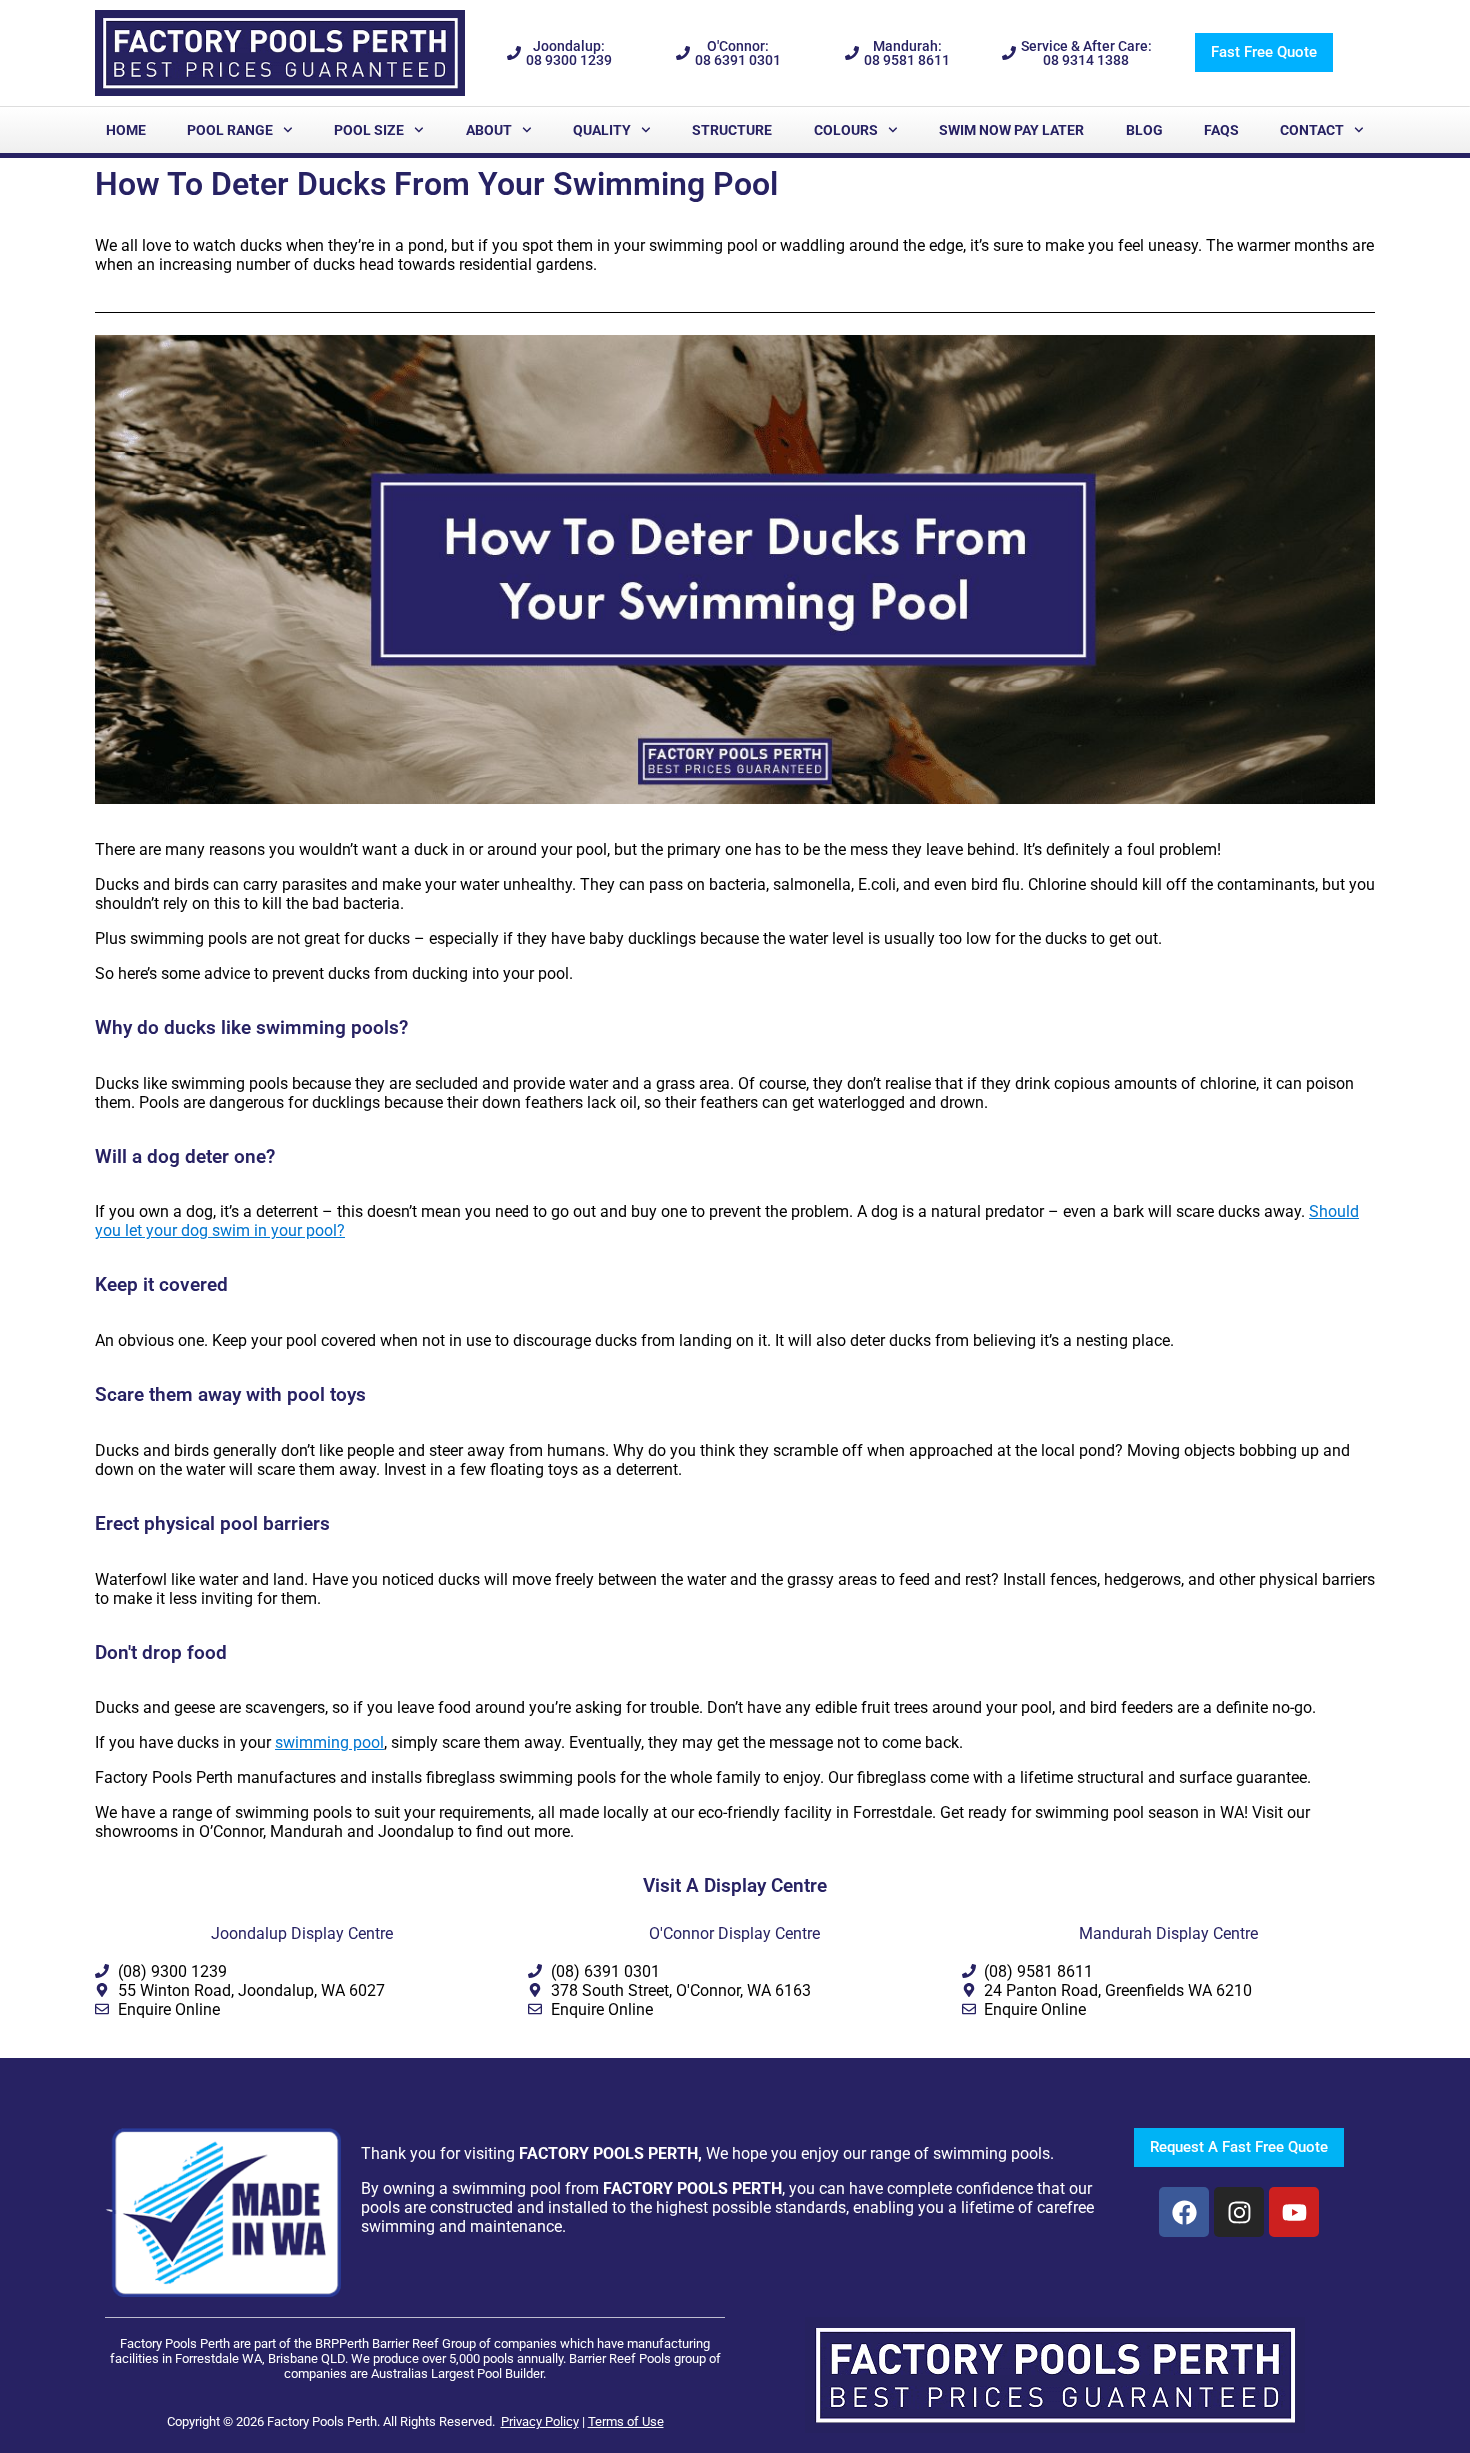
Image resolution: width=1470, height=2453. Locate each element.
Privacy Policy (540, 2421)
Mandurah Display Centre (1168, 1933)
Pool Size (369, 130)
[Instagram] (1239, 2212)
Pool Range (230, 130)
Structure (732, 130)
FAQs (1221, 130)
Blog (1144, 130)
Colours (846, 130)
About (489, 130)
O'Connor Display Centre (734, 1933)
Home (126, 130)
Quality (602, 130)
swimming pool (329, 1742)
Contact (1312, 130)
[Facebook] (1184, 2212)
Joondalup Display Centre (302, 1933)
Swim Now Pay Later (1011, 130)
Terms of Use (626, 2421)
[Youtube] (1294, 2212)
________________
:: Brief ::
The listing above, line by line: print it exactly, but not its pictures.

:: Completed task ::
Image resolution: width=1470, height=2453. Locate each element.
Privacy Policy (540, 2421)
Mandurah Display Centre (1168, 1933)
Pool Size (369, 130)
[Instagram] (1239, 2212)
Pool Range (230, 130)
Structure (732, 130)
FAQs (1221, 130)
Blog (1144, 130)
Colours (846, 130)
About (489, 130)
O'Connor Display Centre (734, 1933)
Home (126, 130)
Quality (602, 130)
swimming pool (329, 1742)
Contact (1312, 130)
[Facebook] (1184, 2212)
Joondalup Display Centre (302, 1933)
Swim Now Pay Later (1011, 130)
Terms of Use (626, 2421)
[Youtube] (1294, 2212)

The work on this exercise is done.